Manually recovering from load-based scaling failures

The mechanics for scaling are straightforward. There are four operations performed, and instances are not deleted during a load-based scale-down. Scale-up and scale-down operations are also meant to fail relatively fast, so that manual repair operations, if necessary, can be performed faster. Additionally, these operations can also be performed if there is another Management Operation (other than scaling) already in progress, which would otherwise block scaling.

The operations performed during a load-based scale-up and scale-down are outlined below.

Scaleup: Start Instances on Cloud Provider: Specific instances for scale-up are started via the cloud provider. This can be replicated manually by changing the ‘Instance State’ on the cloud provider console.
Scaleup: Commission Services via Cloudera Manager: The next step is to commission the services on these nodes. To replicate this manually, find these hosts using the filter: Status: Good Health, CommissionState: Decommissioned. Select them, then click Actions for Selected > End Maintenance (Enable Alerts/Recommission).
Scale-down: Decommission Services via Cloudera Manager: This is the first step of a downscale operation. This can be replicated manually by selecting the relevant hosts in ClouderaManager as above, then click Actions for Selected > Begin Maintenance (Suppress Alerts/Decommission).
Scale-down: Stop Instances on Cloud Provider: This is the second step of a scale-down operation, and specific instances are stopped via AWS or Azure. This can be replicated manually by changing the ‘Instance State’ on the cloud provider console.

Given the simplicity of the operations, and the fact that all the operations can be easily replicated by a cluster administrator, most failures can be handled quickly by following one or more of the procedures above. Some specific scenarios are outlined below.

Scale-up failures, where capacity is required

On the Autoscale tab for the cluster, use the toggle to disable autoscaling on the cluster.
Find stopped instances on the cloud provider console for the specific host group, and start them.
Wait for a few minutes for the instances to show up marked as "healthy" in Cloudera Manager (use the filter: Status: Good Health, Commission State: Decommissioned). Select instances from the appropriate host group and End Maintenance.

Cloudera Management Console has the following message: "Cloudera Manager reported health … …hostname1: [This host is in maintenance mode.], hostname2: [This host is in maintenance mode.]"

The cluster moves to ‘Node Failure’ state, and autoscaling is disabled. This typically indicates that some nodes are in the ‘STARTED’ state on the cloud-provider, but they are in ‘Maintenance Mode’ in Cloudera Manager. To remediate this, find the affected nodes in Cloudera Manager, and perform the steps in Scaleup: Commission Services via Cloudera Manager above. Wait for a few minutes for the Cloudera Management Console to sync state. After this, the cluster should move to the running state, and autoscale is re-enabled. Alternately, you can stop the specific nodes on the cloud provider.

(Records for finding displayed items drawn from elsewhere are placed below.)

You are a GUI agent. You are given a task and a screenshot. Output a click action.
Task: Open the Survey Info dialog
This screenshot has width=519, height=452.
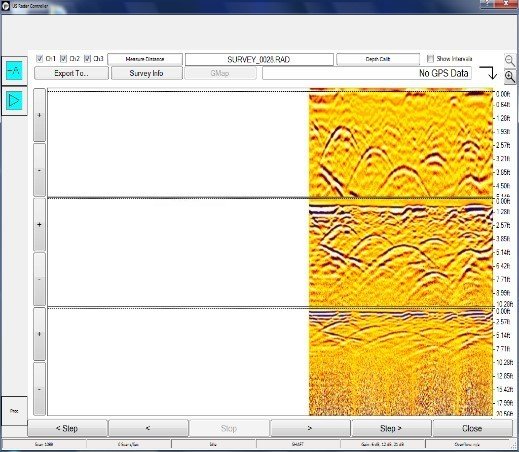point(146,73)
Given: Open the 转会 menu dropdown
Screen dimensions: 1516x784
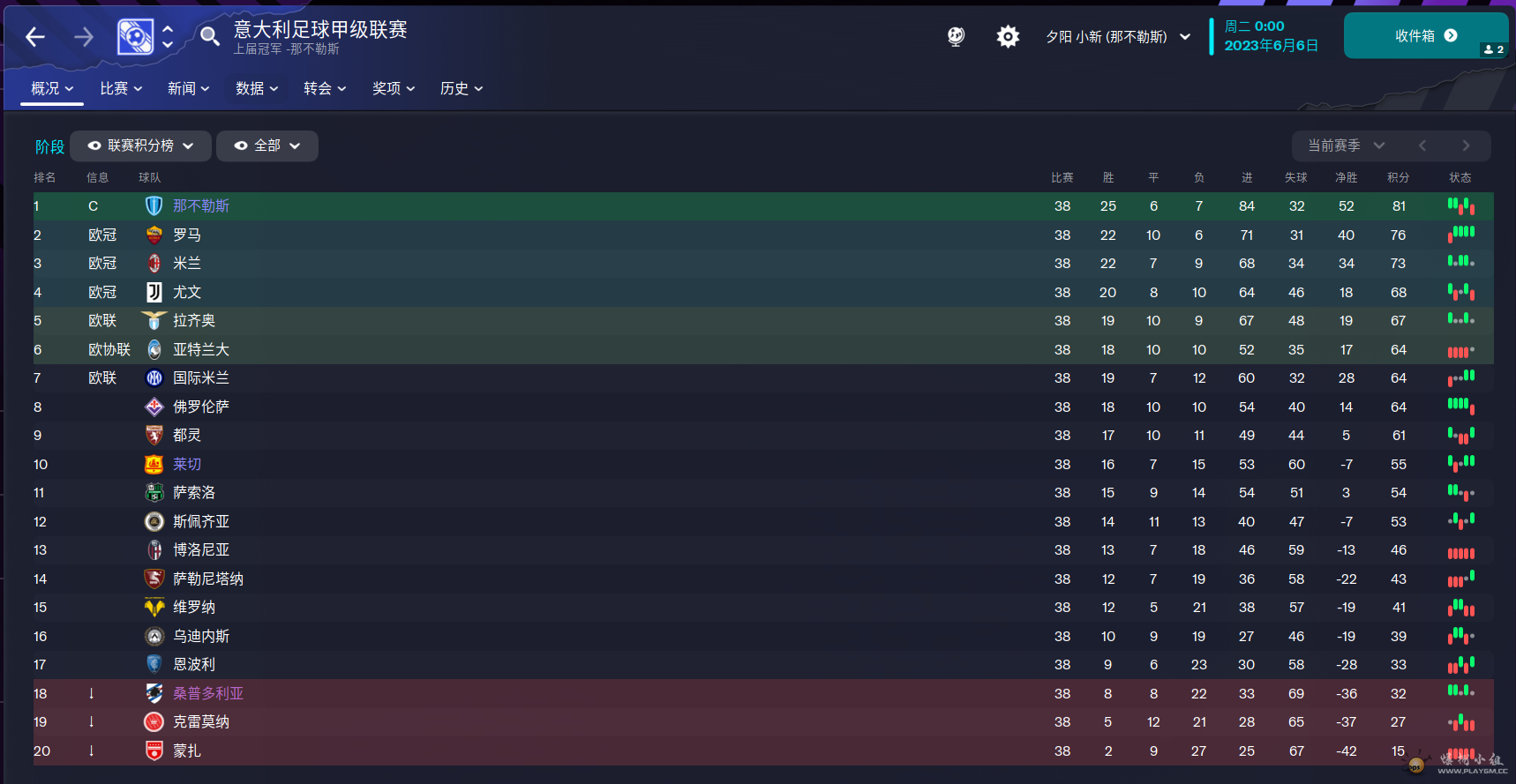Looking at the screenshot, I should coord(325,88).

Not enough nodes available - i.e. Autoscale configured with maxNodes, but the instance group has fewer than maxNodes available

Autoscaling will commission as many nodes as are available, and log an error in the Cloudera Management Console indicating that not enough nodes are available. Once all nodes are started, it will continue to try, causing a loop in which 0 nodes are added in each upscale attempt. To remedy this, when the cluster has all nodes in the RUNNING state, disable autoscaling and perform a scale-up of the host group to reach the ‘maxNodes’ configured for autoscaling (Actions > Resize). Re-enable autoscaling.